Cuando se habla de una república para la soja, se refiere a una organización transfronteriza, que toma decisiones de gran escala geográfica y  puede ignorar las normas de los estados (afectaciones al acuífero Guaraní, por ejemplo). Otro ejemplo de organizaciones transfronterizas empoderadas por encima de los estados son las áreas dominadas por los narcos. Allí se impone su ley y su cultura, por encima de normativas nacionales.

Cuando se trata del ramo forestal-celulósico en Uruguay, las decisiones tomadas por los macro inversores pueden ser rastreadas ya en la década de los ’60, en la calificación de suelos de 1982, la ley forestal  de 1988, la realización de  plantaciones masivas en los ´90, a las negociaciones con ENCE, Botnia, Stora-Enso (Montes del Plata) y el actual acuerdo con UPM, en que el país aceptó onerosísimas obligaciones en campos diversos de la actividad estatal (infraestructura, energía, comunicaciones, educación), que deben ser ejecutadas antes de que la empresa decida si construirá o no su nueva planta sobre el Río Negro. El poder real está en manos de las trasnacionales, que imponen la atención de sus requerimientos, sin ofrecer contrapartes. Nuestros gobiernos no han podido  desoír a quienes controlan la tierra, su producto y la comercialización del mismo, aunque sus acciones hayan contradicho los intereses nacionales de largo plazo.

El país real cambió en el período de crecimiento de las actividades forestal-celulósico y sojero.  En el Censo Agropecuario de 1980 (MGAP) se contabilizaron 68.362 predios en actividades agropecuarias. El 51% se dedicaba a la ganadería,  el 7% a la lechería, el 16% a la horticultura, el 11% a trabajos frutivinícolas y otros rubros agrícolas. Solemos imaginarnos que todo sigue así en nuestro medio rural.

 

En el Censo Agropecuario del 2011 (último realizado) el número de explotaciones bajó a un total de 44.890 predios. Se perdieron 12.241 explotaciones, de las que 7.493 provinieron de la ganadería, en su mayoría explotaciones pequeñas de entre 1 a 19 hectáreas. 91 % de dicha disminución se dio en explotaciones menores a 100 hectáreas. 56 % de las explotaciones acumulan el 5% de la superficie y el 9 % acumula más de 50 % de la superficie trabajada.

 

Hasta la entrada en vigencia de la Ley Forestal Nº15.939 de fecha 28/12/87, la superficie de bosques plantados con fines industriales era de 46.000 hectáreas alcanzando en 2011  1,2  millones de hectáreas.

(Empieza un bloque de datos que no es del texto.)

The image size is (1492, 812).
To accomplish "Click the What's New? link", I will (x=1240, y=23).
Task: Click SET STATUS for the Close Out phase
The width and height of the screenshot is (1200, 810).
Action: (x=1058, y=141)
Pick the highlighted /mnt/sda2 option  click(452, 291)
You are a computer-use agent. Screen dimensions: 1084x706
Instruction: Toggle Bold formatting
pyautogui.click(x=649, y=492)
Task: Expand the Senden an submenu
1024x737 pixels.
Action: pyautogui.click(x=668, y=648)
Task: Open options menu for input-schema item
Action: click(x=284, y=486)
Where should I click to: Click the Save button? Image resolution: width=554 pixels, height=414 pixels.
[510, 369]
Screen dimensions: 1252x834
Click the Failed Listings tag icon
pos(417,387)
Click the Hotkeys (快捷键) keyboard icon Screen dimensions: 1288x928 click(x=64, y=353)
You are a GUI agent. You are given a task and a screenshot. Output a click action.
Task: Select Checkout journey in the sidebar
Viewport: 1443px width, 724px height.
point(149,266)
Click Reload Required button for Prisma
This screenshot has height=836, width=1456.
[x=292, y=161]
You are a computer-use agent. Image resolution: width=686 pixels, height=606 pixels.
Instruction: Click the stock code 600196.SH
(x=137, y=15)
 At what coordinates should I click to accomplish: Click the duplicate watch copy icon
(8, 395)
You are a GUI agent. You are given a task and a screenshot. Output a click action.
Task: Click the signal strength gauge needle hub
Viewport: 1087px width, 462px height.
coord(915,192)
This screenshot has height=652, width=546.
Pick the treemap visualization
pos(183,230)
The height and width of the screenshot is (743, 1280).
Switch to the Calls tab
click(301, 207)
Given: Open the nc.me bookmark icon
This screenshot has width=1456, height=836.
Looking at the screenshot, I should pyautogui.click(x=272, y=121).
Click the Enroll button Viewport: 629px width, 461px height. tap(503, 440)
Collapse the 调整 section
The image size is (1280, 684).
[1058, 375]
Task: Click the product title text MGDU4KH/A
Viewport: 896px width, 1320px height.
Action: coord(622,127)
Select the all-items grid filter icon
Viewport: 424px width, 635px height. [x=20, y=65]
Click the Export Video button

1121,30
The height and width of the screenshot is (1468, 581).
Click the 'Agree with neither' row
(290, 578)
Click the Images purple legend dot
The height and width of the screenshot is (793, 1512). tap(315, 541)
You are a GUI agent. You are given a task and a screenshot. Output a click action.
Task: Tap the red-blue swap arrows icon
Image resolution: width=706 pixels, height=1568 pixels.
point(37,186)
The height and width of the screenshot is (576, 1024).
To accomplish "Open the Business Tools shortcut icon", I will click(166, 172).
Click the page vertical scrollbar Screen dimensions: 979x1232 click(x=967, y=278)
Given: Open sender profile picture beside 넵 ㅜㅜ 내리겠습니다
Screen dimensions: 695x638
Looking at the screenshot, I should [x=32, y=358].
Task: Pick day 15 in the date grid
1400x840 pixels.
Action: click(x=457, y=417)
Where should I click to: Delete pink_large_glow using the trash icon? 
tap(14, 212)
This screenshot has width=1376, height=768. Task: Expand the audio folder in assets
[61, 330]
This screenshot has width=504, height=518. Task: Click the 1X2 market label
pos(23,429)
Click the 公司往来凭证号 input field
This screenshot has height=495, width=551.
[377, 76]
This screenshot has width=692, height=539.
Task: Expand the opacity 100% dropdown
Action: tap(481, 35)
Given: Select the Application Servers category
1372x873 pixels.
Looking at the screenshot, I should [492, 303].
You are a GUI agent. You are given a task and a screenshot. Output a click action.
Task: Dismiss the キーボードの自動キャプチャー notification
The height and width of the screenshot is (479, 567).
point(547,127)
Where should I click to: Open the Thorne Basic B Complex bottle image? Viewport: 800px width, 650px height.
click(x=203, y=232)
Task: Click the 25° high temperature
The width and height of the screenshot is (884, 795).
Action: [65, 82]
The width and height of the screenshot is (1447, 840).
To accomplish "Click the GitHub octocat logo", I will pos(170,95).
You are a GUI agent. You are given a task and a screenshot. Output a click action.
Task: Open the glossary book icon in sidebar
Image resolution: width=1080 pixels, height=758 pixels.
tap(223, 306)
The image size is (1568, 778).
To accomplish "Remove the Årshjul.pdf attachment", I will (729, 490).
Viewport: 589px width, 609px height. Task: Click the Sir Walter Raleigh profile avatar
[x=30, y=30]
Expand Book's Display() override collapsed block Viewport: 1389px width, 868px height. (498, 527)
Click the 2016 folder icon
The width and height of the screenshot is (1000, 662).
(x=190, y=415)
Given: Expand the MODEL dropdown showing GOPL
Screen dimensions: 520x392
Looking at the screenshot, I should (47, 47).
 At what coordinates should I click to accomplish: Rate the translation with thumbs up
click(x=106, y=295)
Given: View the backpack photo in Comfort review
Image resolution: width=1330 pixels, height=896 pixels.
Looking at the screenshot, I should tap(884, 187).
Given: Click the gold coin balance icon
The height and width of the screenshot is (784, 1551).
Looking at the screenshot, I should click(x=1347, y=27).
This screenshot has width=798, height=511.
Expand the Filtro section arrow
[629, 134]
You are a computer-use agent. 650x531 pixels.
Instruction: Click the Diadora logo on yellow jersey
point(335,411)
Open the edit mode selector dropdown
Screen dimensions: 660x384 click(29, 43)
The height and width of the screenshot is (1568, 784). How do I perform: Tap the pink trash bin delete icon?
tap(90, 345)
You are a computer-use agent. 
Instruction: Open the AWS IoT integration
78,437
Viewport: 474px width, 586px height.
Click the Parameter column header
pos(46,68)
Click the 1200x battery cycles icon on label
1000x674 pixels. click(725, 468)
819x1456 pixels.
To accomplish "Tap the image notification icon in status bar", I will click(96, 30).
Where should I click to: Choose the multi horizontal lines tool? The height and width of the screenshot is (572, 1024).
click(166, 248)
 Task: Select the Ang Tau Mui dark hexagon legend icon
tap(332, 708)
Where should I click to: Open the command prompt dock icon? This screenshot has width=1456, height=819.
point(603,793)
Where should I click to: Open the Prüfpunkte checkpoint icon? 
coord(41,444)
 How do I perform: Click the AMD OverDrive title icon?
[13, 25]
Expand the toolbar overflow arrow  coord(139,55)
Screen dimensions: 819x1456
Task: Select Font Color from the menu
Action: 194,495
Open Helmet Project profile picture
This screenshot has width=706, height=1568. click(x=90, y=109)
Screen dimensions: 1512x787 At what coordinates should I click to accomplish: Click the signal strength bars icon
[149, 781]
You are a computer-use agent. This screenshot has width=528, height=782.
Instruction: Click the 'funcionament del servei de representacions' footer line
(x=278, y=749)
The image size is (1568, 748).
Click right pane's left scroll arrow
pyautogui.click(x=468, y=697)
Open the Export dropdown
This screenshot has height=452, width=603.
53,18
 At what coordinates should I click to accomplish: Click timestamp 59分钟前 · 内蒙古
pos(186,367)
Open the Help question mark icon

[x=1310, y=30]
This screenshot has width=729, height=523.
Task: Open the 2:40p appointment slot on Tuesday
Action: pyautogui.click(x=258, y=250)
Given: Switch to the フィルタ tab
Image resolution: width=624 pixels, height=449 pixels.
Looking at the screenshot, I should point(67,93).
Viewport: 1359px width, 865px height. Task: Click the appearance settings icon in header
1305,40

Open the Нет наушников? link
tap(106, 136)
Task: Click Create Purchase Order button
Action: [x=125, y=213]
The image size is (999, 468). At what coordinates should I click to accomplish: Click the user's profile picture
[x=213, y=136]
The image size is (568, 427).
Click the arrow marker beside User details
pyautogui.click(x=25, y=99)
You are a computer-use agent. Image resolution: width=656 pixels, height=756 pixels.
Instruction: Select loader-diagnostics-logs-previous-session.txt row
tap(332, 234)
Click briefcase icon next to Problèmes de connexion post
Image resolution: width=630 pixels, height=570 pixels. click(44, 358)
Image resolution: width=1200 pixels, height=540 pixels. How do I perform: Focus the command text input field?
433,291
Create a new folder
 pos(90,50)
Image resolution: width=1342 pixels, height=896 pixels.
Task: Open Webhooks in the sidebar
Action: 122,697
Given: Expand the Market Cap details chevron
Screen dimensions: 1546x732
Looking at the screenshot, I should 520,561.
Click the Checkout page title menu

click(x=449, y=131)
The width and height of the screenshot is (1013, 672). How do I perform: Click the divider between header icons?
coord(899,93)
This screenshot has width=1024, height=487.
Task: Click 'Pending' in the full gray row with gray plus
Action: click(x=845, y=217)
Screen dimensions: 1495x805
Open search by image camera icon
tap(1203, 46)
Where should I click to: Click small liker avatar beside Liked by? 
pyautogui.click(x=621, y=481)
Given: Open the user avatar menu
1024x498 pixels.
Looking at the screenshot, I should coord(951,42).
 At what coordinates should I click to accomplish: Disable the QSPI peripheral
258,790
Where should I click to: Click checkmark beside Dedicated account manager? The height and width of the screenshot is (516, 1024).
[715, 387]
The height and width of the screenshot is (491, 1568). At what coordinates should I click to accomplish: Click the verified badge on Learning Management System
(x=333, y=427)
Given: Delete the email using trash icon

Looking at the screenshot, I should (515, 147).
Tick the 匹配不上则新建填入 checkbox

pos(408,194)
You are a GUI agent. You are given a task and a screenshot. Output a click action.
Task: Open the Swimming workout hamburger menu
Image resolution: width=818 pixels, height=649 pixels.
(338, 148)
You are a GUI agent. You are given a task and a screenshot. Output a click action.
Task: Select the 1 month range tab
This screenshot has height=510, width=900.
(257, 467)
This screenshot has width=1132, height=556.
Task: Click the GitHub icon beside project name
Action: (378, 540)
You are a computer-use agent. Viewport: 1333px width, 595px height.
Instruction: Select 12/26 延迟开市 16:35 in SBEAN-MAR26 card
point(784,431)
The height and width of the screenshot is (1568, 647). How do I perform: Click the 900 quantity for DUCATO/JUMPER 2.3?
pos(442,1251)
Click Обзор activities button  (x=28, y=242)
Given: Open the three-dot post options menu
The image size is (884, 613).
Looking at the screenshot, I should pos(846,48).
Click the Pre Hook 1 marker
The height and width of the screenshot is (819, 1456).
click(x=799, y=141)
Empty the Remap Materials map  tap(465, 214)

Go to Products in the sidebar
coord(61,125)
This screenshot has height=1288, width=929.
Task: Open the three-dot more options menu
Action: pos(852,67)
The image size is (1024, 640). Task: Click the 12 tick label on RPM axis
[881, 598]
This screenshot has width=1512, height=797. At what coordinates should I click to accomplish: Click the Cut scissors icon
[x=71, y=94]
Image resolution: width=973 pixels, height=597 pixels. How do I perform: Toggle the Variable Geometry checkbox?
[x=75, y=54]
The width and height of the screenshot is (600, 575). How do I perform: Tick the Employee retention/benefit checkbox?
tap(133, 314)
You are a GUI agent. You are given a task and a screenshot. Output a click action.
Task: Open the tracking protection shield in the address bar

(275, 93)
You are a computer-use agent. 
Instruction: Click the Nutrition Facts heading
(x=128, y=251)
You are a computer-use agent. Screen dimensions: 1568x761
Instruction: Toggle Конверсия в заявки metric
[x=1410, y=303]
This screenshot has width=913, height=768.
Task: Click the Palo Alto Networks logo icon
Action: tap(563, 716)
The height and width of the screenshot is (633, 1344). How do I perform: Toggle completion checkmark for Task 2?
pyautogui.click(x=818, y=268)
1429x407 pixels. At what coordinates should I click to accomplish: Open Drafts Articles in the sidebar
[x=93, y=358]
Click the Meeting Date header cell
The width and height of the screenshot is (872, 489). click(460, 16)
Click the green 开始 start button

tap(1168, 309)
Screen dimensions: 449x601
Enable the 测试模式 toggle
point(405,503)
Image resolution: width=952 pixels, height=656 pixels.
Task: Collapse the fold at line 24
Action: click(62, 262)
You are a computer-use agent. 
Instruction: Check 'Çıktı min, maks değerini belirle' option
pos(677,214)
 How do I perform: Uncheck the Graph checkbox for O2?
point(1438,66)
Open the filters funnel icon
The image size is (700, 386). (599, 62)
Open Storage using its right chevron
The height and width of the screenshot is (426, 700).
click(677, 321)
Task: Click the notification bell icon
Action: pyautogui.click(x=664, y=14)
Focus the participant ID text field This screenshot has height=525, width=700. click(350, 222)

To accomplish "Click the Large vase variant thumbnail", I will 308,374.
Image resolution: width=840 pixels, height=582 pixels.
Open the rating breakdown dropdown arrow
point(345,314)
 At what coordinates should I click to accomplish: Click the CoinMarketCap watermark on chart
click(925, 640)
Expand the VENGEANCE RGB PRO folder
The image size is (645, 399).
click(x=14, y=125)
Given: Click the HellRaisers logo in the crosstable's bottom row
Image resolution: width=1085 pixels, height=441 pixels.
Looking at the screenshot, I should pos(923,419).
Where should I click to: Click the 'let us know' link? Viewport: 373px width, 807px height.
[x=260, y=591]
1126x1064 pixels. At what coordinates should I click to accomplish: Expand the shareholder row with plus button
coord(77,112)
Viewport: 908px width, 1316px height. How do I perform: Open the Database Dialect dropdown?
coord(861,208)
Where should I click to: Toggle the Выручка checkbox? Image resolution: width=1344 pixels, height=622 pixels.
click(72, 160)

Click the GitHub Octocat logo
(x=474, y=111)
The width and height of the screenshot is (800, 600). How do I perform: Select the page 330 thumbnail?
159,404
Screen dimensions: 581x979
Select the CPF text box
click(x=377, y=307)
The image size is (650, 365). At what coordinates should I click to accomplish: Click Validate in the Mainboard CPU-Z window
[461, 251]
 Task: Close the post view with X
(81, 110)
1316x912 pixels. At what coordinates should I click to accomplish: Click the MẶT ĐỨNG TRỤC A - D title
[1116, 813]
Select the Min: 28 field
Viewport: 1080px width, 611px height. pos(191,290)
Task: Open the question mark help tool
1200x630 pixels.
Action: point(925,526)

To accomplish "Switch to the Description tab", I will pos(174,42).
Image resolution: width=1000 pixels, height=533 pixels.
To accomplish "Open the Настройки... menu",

En el 2012 se plantaron 875.000 hectáreas de soja. Para el 2017 las estimaciones van de 1,1 a 1,35 millones de hectáreas sembradas, 45 % más que la zafra anterior.

 

De lo expuesto surge que no sólo cambió la estructura predial, sino que se modificó radicalmente el uso del suelo. Se produjo y se produce la expulsión lisa y llana de la población radicada en áreas rurales, que pasa a sobrevivir en los cinturones informales de las ciudades, en los que debe intentar su reciclaje laboral a actividades urbanas para las que carece de preparación básica. A esos cambios deben sumarse  los ocurridos en materia ambiental: contaminación de suelo y agua el todos la red hídrica, erosión de suelos, desmonte de áreas de vegetación nativa y pérdida notoria de biodiversidad, perdida de tecnologías y cultura local son sólo algunos de ellos.

 

En otras ocasiones he definido al Uruguay como un estado a-territorial. Tenemos población y gobierno. El territorio y sus dinámicas no nos ocupan, no condicionan planes y acciones gubernamentales, ni parecen condicionarse a que se empleen los  procedimientos imprescindibles que la tierra sustente, en el largo plazo, la vida de nuestra sociedad.

Las decisiones tomadas por el Estado respecto al uso de los recursos suelo y agua y las no tomadas para proteger adecuadamente tierras (especialmente costas y recursos vivos), conducen al deterioro y a la pérdida progresiva del rico patrimonio de los orientales.

Si actuamos con un mínimo de responsabilidad respecto a generaciones futuras, es hora de abandonar el pan y circo de los temas instalados y dedicar nuestro esfuerzo a pensar y construir un país des-colonizado y capaz de asegurar, a futuro, el bienestar de su gente.